- Opening Delimiter -

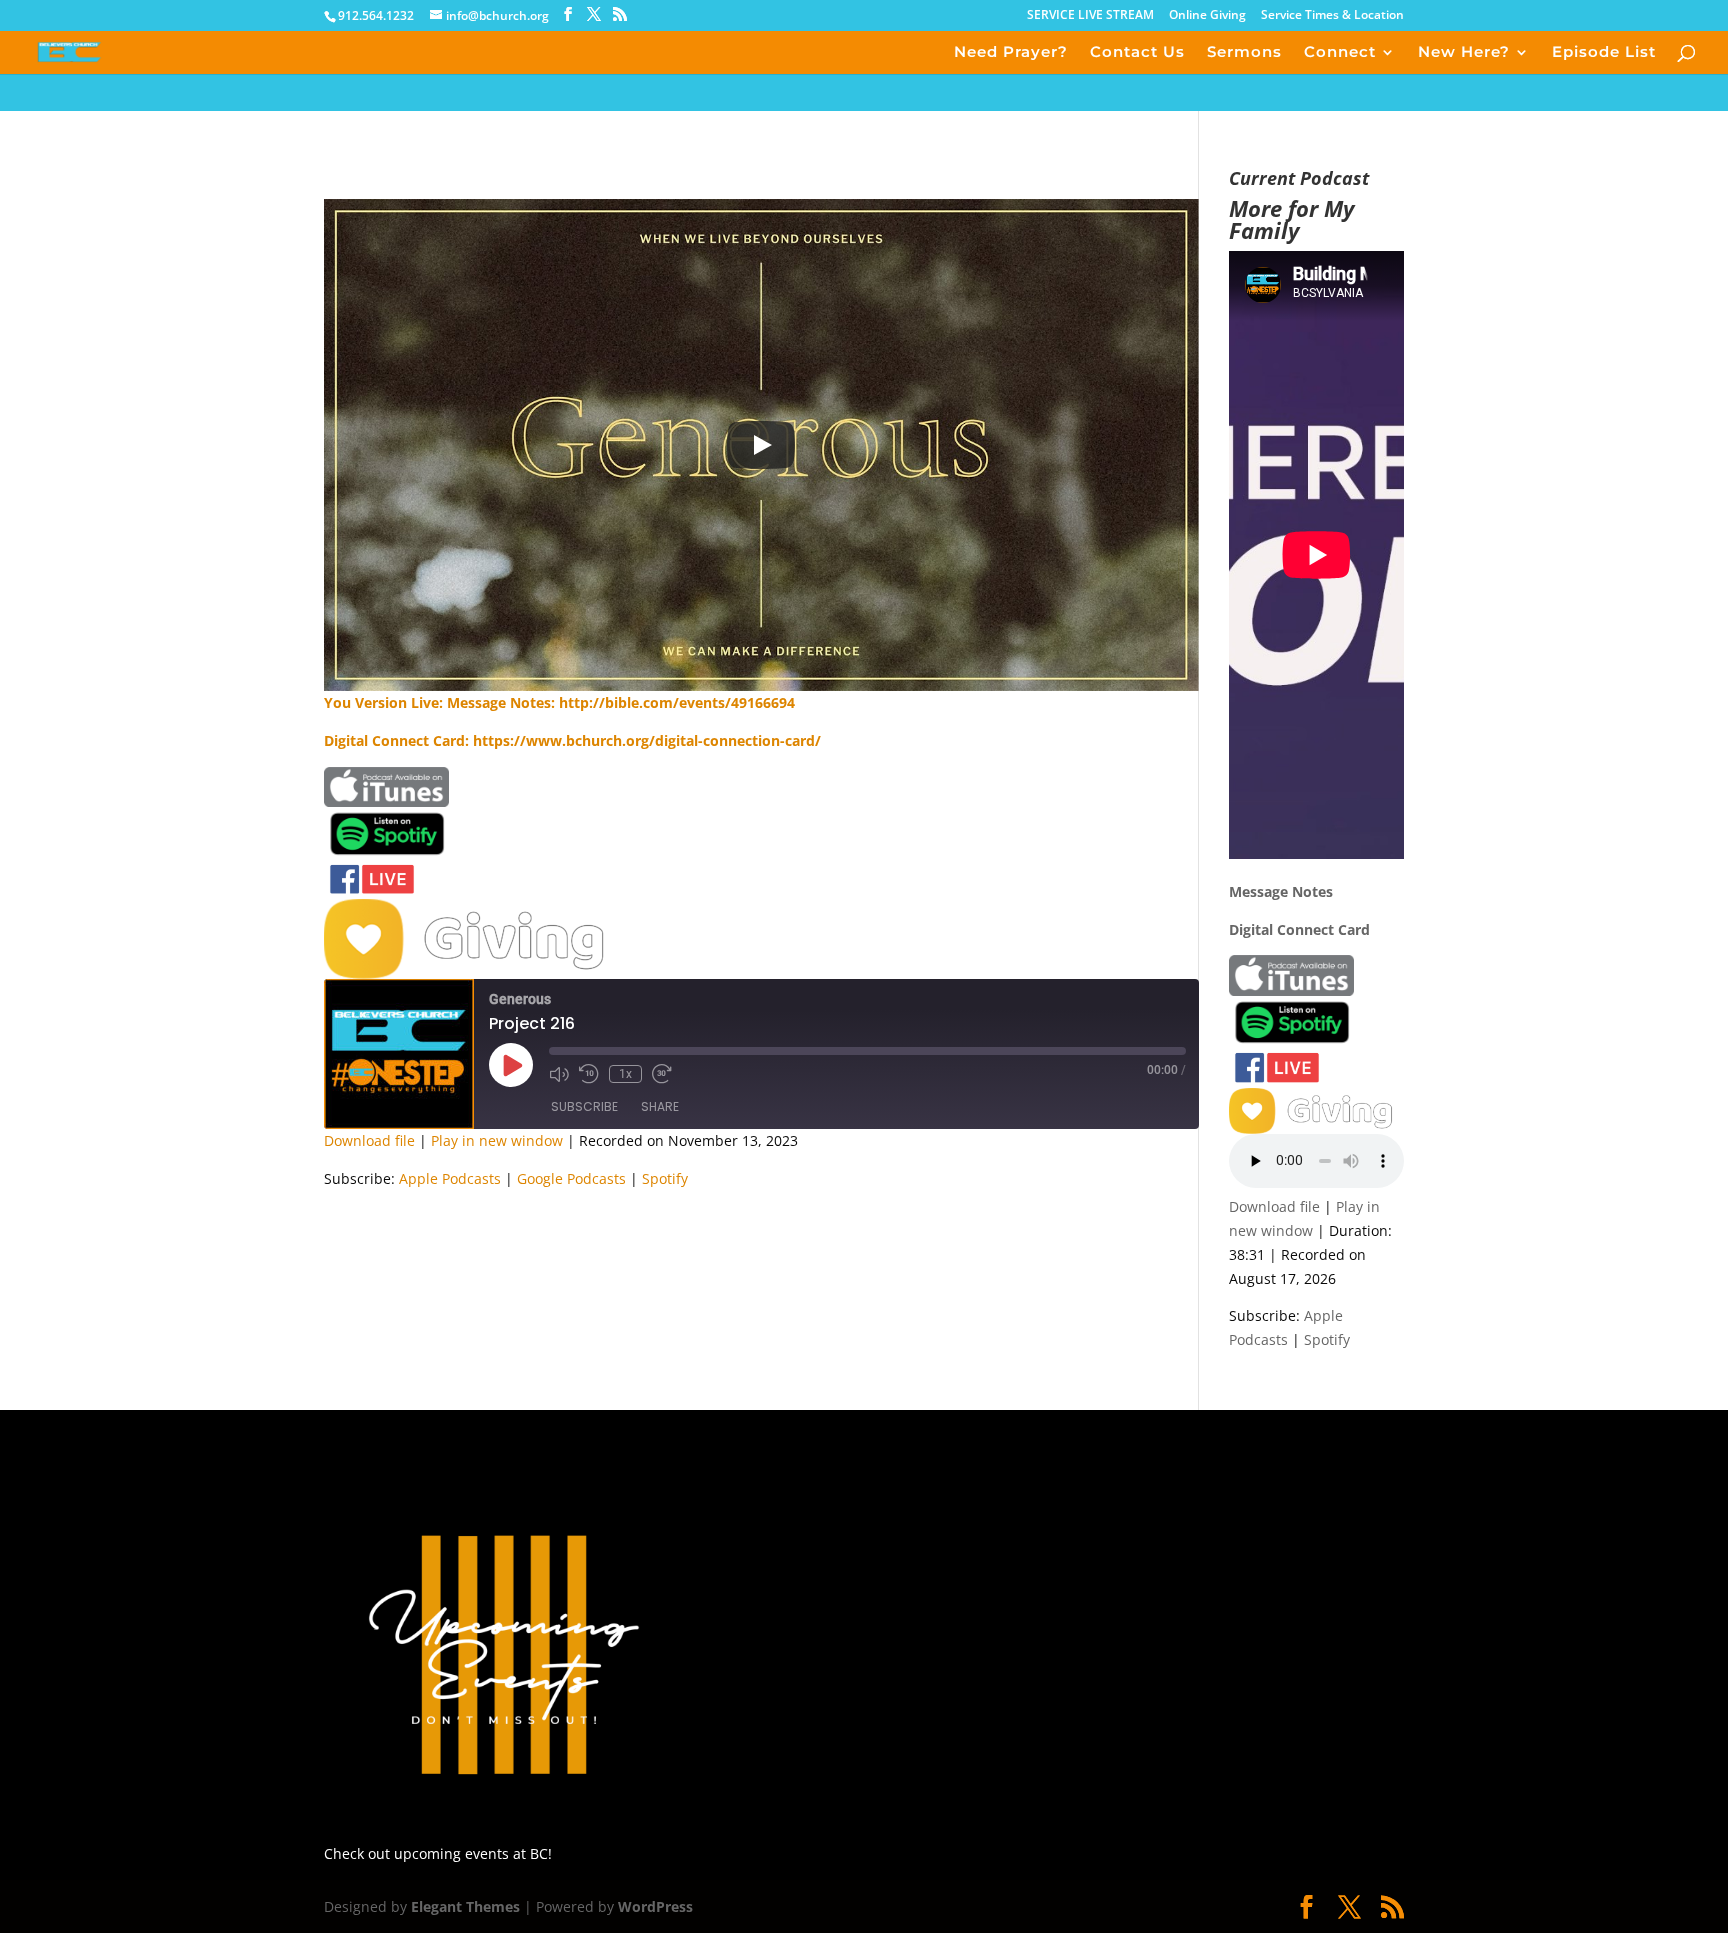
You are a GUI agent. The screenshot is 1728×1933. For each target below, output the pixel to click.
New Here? (1464, 53)
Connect (1340, 53)
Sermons (1244, 53)
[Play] (761, 445)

- Closing Delimiter -

Exercise details: Please return the records as they stand, word for word, with no pictures.

Answer to this exercise:
You are a GUI agent. The screenshot is 1728×1933. For each target below, output the pixel to click.
New Here? (1464, 53)
Connect (1340, 53)
Sermons (1244, 53)
[Play] (761, 445)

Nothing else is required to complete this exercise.